Contrariando a varios de sus compañeros de viaje, Mauricio Contreras Hernández (Bogotá, 1960) no cree que la poesía tenga función política alguna, sin que por ello el poeta pueda eximirse de las relaciones sociales que establece con su tiempo. Desde sus primeros libros su poesía se ha caracterizado por un marcado interés en el destino del individuo atado a sus pasiones carnales, con una voz nada altanera, más aristocrática que enfática. Luego se irá sumergiendo en los abisales tormentos de los afectos entorpecidos, con un coro de voces que no encuentran dónde asistirse, hundiéndose en la ruina y el vacío, atados a un vicio maldito, la pasión sexual. Voces que recuerdan que vivimos mundos cerrados, conculcados, donde beber, fumar y fornicar, a sabiendas de que son las únicas fuentes del placer en este mundo, están prohibidas para siempre.
A continuación, en su segundo libro, En la raíz del grito (1995), Contreras extrema la monotonía del ritmo de sus oraciones demostrando, primero, su fe en las palabras y, luego, el fracaso de las estructuras que sostienen la frase, la representación, la lógica del pensamiento. La voz hiere, los ojos buscan lo invisible, dando forma a lo impreciso y contrahecho. Tenemos en Bogotá —parece repetir Contreras—, entre la euforia y la disforia, que abrir bien los ojos para que la destrucción no nos alcance; oír mucho para que el espeso ruido de la muerte no nos derribe; amar con sigilo para descubrir en el amante al asesino.
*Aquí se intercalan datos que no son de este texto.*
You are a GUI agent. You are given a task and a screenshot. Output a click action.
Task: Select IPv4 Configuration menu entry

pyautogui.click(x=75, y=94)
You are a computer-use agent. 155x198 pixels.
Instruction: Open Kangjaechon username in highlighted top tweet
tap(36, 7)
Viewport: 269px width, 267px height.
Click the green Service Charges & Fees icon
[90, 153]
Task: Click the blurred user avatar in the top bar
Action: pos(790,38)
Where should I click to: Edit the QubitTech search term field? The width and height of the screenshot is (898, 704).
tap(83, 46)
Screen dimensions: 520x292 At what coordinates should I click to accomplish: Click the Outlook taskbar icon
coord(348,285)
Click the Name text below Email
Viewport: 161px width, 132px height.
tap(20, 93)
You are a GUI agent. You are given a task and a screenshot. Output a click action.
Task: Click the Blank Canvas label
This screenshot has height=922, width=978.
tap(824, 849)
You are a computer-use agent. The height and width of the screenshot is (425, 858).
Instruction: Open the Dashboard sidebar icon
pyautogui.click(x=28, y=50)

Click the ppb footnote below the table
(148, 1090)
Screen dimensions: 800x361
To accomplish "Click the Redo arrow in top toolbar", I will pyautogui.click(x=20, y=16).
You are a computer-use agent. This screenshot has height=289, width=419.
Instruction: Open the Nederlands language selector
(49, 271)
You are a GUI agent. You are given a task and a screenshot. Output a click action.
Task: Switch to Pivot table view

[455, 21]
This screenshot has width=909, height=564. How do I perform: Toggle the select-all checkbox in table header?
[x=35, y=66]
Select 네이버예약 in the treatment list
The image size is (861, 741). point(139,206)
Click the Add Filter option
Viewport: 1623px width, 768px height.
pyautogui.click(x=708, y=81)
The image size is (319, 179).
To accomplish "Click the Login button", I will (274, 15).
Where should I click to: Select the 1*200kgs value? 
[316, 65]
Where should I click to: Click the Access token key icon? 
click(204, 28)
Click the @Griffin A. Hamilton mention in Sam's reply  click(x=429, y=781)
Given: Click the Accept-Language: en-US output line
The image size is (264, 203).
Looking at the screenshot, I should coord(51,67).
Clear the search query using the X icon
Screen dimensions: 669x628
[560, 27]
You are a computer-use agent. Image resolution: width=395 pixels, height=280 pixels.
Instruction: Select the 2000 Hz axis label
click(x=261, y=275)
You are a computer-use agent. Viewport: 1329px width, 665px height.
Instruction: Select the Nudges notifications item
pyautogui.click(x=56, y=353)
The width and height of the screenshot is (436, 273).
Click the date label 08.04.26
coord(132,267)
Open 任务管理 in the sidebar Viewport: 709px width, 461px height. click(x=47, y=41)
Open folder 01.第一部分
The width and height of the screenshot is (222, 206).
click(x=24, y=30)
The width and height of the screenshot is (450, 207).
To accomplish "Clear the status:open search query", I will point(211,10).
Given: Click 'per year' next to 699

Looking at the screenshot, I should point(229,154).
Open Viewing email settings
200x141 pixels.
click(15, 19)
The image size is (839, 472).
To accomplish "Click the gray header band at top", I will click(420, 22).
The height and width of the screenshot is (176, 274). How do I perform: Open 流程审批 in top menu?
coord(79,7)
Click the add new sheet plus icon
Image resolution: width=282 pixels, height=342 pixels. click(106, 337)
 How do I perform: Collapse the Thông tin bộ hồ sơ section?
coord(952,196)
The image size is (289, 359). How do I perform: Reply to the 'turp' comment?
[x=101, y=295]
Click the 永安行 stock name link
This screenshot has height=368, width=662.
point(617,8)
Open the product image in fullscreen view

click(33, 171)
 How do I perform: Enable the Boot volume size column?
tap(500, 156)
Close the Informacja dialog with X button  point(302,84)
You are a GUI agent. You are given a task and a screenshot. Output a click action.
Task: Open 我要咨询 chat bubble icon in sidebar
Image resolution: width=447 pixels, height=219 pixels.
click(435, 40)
En los últimos cuarenta años el incremento de la violencia política causada por los enfrentamientos entre las guerrillas, el ejército y los grupos privados de autodefensas, los bombardeos a las zonas campesinas y los operativos antinarcóticos han desplazado a más de cinco millones de colombianos de sus hogares y parcelas. La guerra contrainsurgente ha producido miles de masacres entre los habitantes acusados de servir de apoyo social a la guerrilla, generando un repoblamiento de las regiones. Contreras Hernández ha recorrido muchos de esos territorios en su calidad de editor de libros para maestros de escuela y a partir de esas experiencias compuso De la incesante partida (2003).
Cada uno de los poemas de este libro ofrece una visión de ese horror vivido como si no hubiese existido nunca. De ahí su efecto chocante, cuando al leer parece que nos hablaran de otras cosas, que estamos vencidos, derrotados por unas fuerzas del mal inadvertidas y privilegiadas en los medios de comunicación, un cataclismo que ha sido una feria de sangre y terror. La danza de la muerte de nuestro final de siglo. Una visión del desplazamiento perpetuo del hombre sobre la tierra. De la incesante partida es uno de los pocos libros escritos en Colombia donde en cada página destila la sangre de los inocentes y la maldad del hombre se campea como Pedro por su casa.
Pero es quizás La herida intacta (2009) el libro más elaborado que haya publicado Contreras Hernández y con el cual ganó el Premio Nacional de Poesía Ciudad de Bogotá de 2005. Publicado en una preciosa segunda edición por Daniel Almendrales, dividido en tres secciones que bucean en la memoria a la manera de Arthur Rimbaud en Harar, le saison en enfer del poeta bogotano ocurre entre los muros derruidos de una casa donde celajes de muchachos como querubines sucumben al placer demoledor de los camastros de Notre Dame de Fleurs y las humillaciones del Journal du voleur, mientras reflexiona sobre la poesía y la vida con un ritmo digno de los símbolos decadentes del primero y la madera que arde en el hogar de la locomotora de la prosa del transiberiano. La herida intacta es pura poesía urbana, acosada por millones de abandonados de la suerte y la fortuna, un retrato en puro cemento del barrio prostibulario donde vivió León de Greiff.
Delirios de uno extraviado en la noche bogotana
Las cortinas del hotel regio permanecen cerradas,
párpados de olvido cubren las vidas de sus sigilosos habitantes.
Las raíces de una planta reseca se han echado al aire,
es la noche que extiende sus manos de dulces amenazas.
Su cara es una mueca deshabitada,
fachada donde nadie se asoma
para no ver a dios tendido sobre el asfalto.
Todos sus habitantes danzan sonámbulos
olvidados de dios que ahora yace olvidado.
Allí las puertas siempre están cerradas.